**Requirement**
Each entry needs to be repeated exactly, with nothing added or removed.

**Task material**

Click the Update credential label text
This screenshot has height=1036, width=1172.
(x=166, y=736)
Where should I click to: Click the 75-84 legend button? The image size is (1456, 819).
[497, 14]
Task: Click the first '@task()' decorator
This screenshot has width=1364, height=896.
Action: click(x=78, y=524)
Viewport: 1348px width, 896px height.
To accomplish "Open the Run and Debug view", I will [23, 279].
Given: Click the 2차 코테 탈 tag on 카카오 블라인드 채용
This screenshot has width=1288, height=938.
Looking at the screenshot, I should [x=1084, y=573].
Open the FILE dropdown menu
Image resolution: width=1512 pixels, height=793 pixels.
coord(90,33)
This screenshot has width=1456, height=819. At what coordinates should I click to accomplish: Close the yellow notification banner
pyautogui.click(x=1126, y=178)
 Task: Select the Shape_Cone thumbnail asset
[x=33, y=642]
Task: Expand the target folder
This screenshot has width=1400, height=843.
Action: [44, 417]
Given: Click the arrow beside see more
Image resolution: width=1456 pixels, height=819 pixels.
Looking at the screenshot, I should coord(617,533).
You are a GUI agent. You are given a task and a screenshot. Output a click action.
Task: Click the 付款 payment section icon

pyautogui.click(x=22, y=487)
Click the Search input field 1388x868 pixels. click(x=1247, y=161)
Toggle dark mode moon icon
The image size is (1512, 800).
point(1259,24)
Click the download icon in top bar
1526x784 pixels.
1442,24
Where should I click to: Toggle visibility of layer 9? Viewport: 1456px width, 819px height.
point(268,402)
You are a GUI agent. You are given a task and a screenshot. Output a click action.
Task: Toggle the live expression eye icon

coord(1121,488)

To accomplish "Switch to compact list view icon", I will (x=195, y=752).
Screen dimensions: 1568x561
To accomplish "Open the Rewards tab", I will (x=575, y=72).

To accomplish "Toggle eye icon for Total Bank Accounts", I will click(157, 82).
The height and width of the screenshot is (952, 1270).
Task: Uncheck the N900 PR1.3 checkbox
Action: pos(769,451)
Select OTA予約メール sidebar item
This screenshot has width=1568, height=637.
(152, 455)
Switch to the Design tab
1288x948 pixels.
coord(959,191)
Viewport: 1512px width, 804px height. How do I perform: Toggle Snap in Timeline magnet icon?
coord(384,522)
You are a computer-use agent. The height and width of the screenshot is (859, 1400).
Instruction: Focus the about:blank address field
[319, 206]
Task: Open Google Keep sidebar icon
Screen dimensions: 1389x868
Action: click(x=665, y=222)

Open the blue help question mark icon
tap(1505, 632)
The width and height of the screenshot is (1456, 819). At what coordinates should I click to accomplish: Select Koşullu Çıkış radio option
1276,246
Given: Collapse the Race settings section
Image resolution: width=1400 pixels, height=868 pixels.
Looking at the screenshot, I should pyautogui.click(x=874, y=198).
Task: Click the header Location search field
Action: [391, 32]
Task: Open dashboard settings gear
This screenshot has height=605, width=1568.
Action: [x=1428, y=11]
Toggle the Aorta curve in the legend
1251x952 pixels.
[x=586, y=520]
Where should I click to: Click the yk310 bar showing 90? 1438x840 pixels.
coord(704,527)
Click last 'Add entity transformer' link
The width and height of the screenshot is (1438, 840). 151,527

**Answer section**
Click the Update credential label text
This screenshot has height=1036, width=1172.
(x=166, y=736)
Where should I click to: Click the 75-84 legend button? The image size is (1456, 819).
[497, 14]
Task: Click the first '@task()' decorator
This screenshot has width=1364, height=896.
Action: click(x=78, y=524)
Viewport: 1348px width, 896px height.
To accomplish "Open the Run and Debug view", I will [23, 279].
Given: Click the 2차 코테 탈 tag on 카카오 블라인드 채용
This screenshot has width=1288, height=938.
Looking at the screenshot, I should [x=1084, y=573].
Open the FILE dropdown menu
Image resolution: width=1512 pixels, height=793 pixels.
coord(90,33)
This screenshot has width=1456, height=819. At what coordinates should I click to accomplish: Close the yellow notification banner
pyautogui.click(x=1126, y=178)
 Task: Select the Shape_Cone thumbnail asset
[x=33, y=642]
Task: Expand the target folder
This screenshot has width=1400, height=843.
Action: [44, 417]
Given: Click the arrow beside see more
Image resolution: width=1456 pixels, height=819 pixels.
Looking at the screenshot, I should coord(617,533).
You are a GUI agent. You are given a task and a screenshot. Output a click action.
Task: Click the 付款 payment section icon

pyautogui.click(x=22, y=487)
Click the Search input field 1388x868 pixels. click(x=1247, y=161)
Toggle dark mode moon icon
The image size is (1512, 800).
point(1259,24)
Click the download icon in top bar
1526x784 pixels.
1442,24
Where should I click to: Toggle visibility of layer 9? Viewport: 1456px width, 819px height.
point(268,402)
You are a GUI agent. You are given a task and a screenshot. Output a click action.
Task: Toggle the live expression eye icon

coord(1121,488)

To accomplish "Switch to compact list view icon", I will (x=195, y=752).
Screen dimensions: 1568x561
To accomplish "Open the Rewards tab", I will (x=575, y=72).

To accomplish "Toggle eye icon for Total Bank Accounts", I will click(157, 82).
The height and width of the screenshot is (952, 1270).
Task: Uncheck the N900 PR1.3 checkbox
Action: pos(769,451)
Select OTA予約メール sidebar item
This screenshot has width=1568, height=637.
(152, 455)
Switch to the Design tab
1288x948 pixels.
coord(959,191)
Viewport: 1512px width, 804px height. How do I perform: Toggle Snap in Timeline magnet icon?
coord(384,522)
You are a computer-use agent. The height and width of the screenshot is (859, 1400).
Instruction: Focus the about:blank address field
[319, 206]
Task: Open Google Keep sidebar icon
Screen dimensions: 1389x868
Action: click(x=665, y=222)

Open the blue help question mark icon
tap(1505, 632)
The width and height of the screenshot is (1456, 819). At what coordinates should I click to accomplish: Select Koşullu Çıkış radio option
1276,246
Given: Collapse the Race settings section
Image resolution: width=1400 pixels, height=868 pixels.
Looking at the screenshot, I should pyautogui.click(x=874, y=198).
Task: Click the header Location search field
Action: [391, 32]
Task: Open dashboard settings gear
This screenshot has height=605, width=1568.
Action: [x=1428, y=11]
Toggle the Aorta curve in the legend
1251x952 pixels.
[x=586, y=520]
Where should I click to: Click the yk310 bar showing 90? 1438x840 pixels.
coord(704,527)
Click last 'Add entity transformer' link
The width and height of the screenshot is (1438, 840). 151,527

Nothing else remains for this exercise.